*** RAW DATA ***

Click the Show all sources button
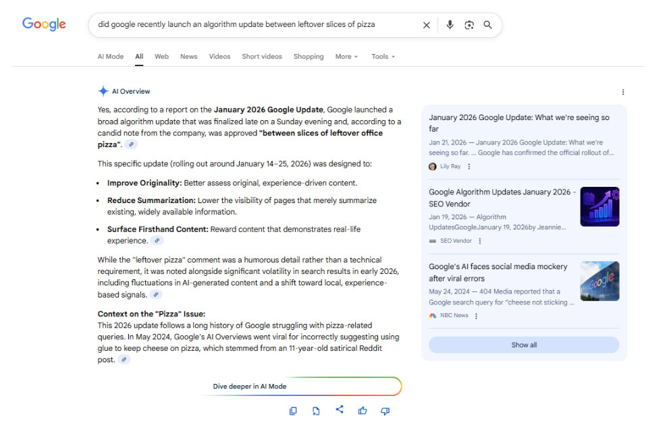point(523,345)
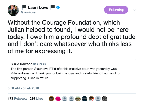The image size is (142, 106).
Task: Open the quoted Suzie Dawson tweet
Action: [72, 71]
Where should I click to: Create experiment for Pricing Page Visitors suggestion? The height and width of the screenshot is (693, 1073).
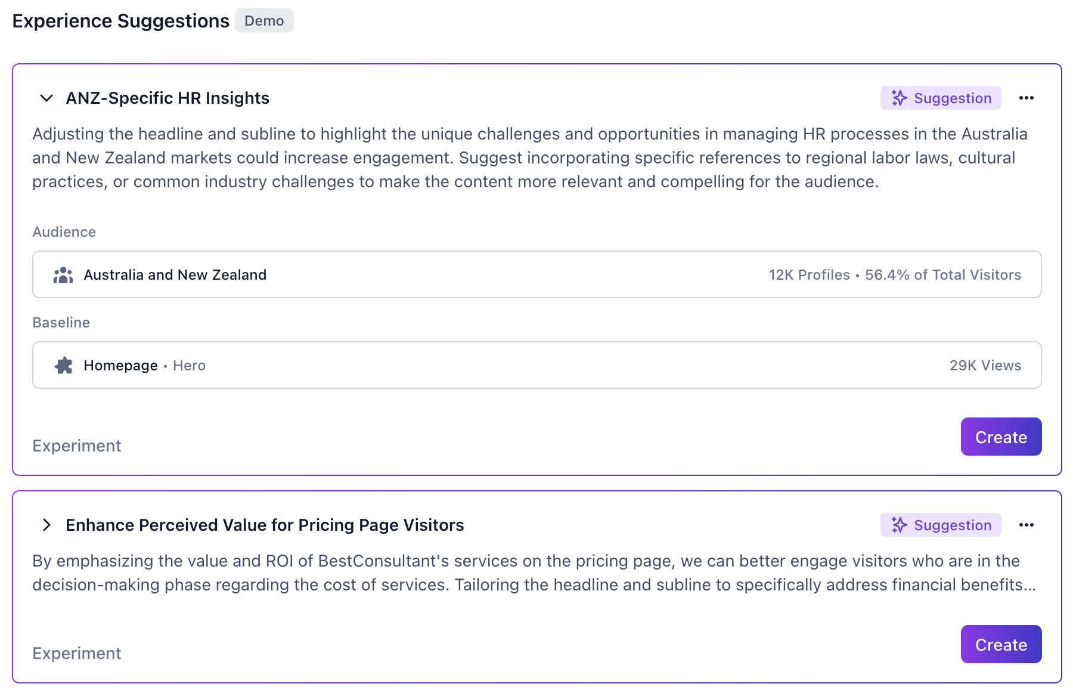(1000, 644)
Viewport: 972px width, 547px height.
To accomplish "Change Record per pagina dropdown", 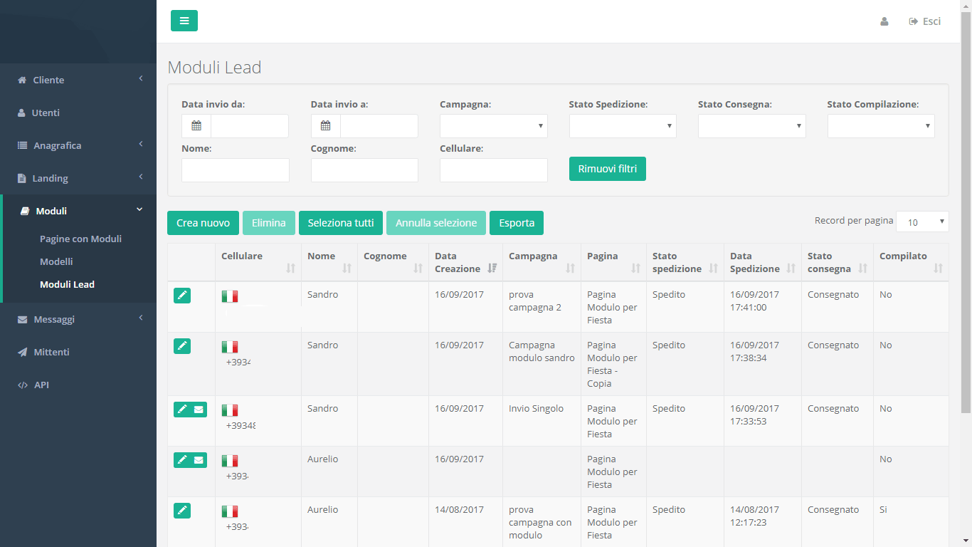I will (921, 222).
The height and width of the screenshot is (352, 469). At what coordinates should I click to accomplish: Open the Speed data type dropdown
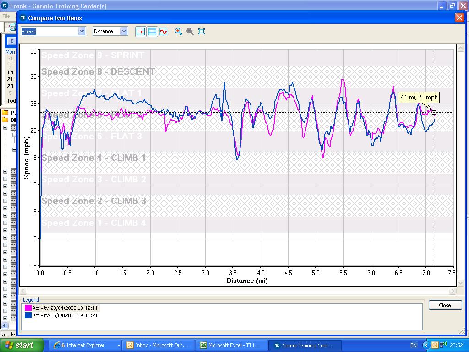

*** End of RAW DATA ***

* WHAT IS NEEDED
Please extract exactly the lines of the data, from the first through the line containing "Viewport: 972px width, 547px height.", and add no pictures to the copy.

* ANSWER SECTION
Click the Show all sources button
point(523,345)
The image size is (142, 106).
Task: Open the quoted Suzie Dawson tweet
Action: [72, 71]
Where should I click to: Create experiment for Pricing Page Visitors suggestion? The height and width of the screenshot is (693, 1073).
(1000, 644)
Viewport: 972px width, 547px height.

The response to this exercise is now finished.